On the proto board, you can see the two hex inverters. These are assembled to little daughterboards that I had from another project that I had. The reason I use two inverters for 6 signals is that I invert each signal twice. That effectively turns an inverter into a buffer.

The 5V regulator on the propeller proto board is sufficient to power both the prop and the pi from a 6V wall wart. It does get a little hot to the touch though; I’m thinking about yanking the regulator out and sticking a switcher in there instead.

For interconnects, I’ve been using Delphi “Weatherpack” connectors. These weatherproof connectors are popular in automotive applications, and I happened to have a kit leftover from the sandrail projects. The 4-pin weatherpack connector feeds the light strands. There’s a smaller 2-pin weatherpack connector that feeds a SSR (solid state relay) that can be used to power down the light strands.

Lights in action

It proved hard to photograph the lights — my camera just doesn’t do video well at night. However, I did take ~ 20 still pictures and stitch them into an animated gif:

The software

The raspberry pi software has been evolving since I first started this project. It’s currently a django application and has a web UI. The UI is pictured below:

xmas web ui

You can find the software in my github repository at https://github.com/sbelectronics/xmas/

There are a few prerequisites:

sudo apt-get install python-pip
sudo apt-get install sqlite3
sudo apt-get install python-dev
sudo pip install Django==1.7
sudo pip install pyephem

After that, the django UI can be started with:

python ./manage.py runserver 0.0.0.0:8000 --noreload

You should be able to reach the UI on your web browser by using the following url: http://<ip-address-of-pi>:8000/xmas/

Comments (4)

  1. eddie says:

    I have a set of these old costco lights 50 color changing 14 functions. Question: the adapter went bad and when a friend tried to plug in rope light prong adapter, it fried the string.
    Is there a way (since I am not electrical minded) to improvise on this string and maybe get it to work again or are they toast? I am in process of throwing them away now. thx much for any clues or good advice.

  2. admin says:

    These lights each have little microprocessors to control the lighting, and it’s likely if you applied the wrong voltage that they are totaled. Nevertheless, you could try to cut the first light or two off the string (making sure to reconnect the wires properly). If you just burned out the microcontroller in the first bulb, then the microcontroller in the second bulb may be fine.

  3. Randy says:

    It’s been forever since you did this project.

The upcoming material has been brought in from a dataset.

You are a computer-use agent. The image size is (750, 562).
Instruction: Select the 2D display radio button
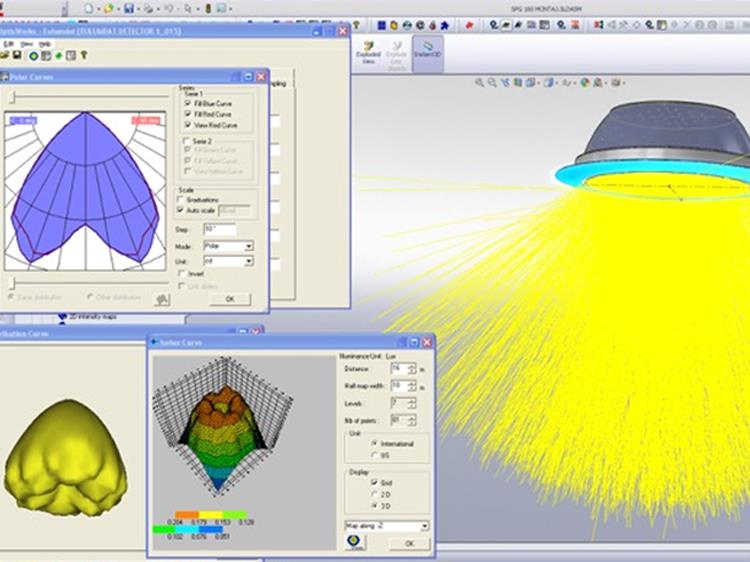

I was wondering if you still are using this setup or if you have moved to something grander.

    i’m currenly using Todd’s Fun Arduino setup with the GE G35 Lights..I was lucky and bought 30 sets when I found out that they were going to be discontinued. I have used half of them and saving the others for repairs, etc. No way will I ever sell these as I have not found any other lights out there that compare and non that can be programmed individually.

    Currently with my setup, I can only control these via BLE from my iOS devices. I would like to change that so I can control them via WIFI connection and WebUI as this will make more compatible. This way I can automate via SmartThings or control it from anywhere from any device. Sometimes an Android or iOS app is not the way to go.

    Hope all is well with you – Happy holidays.

  4. admin says:

    Yes, still using it though I only setup a relatively small number of lights this year — timing wasn’t good for setting up lots of lights.

    I too have several spare sets on hand, just in case some go bad.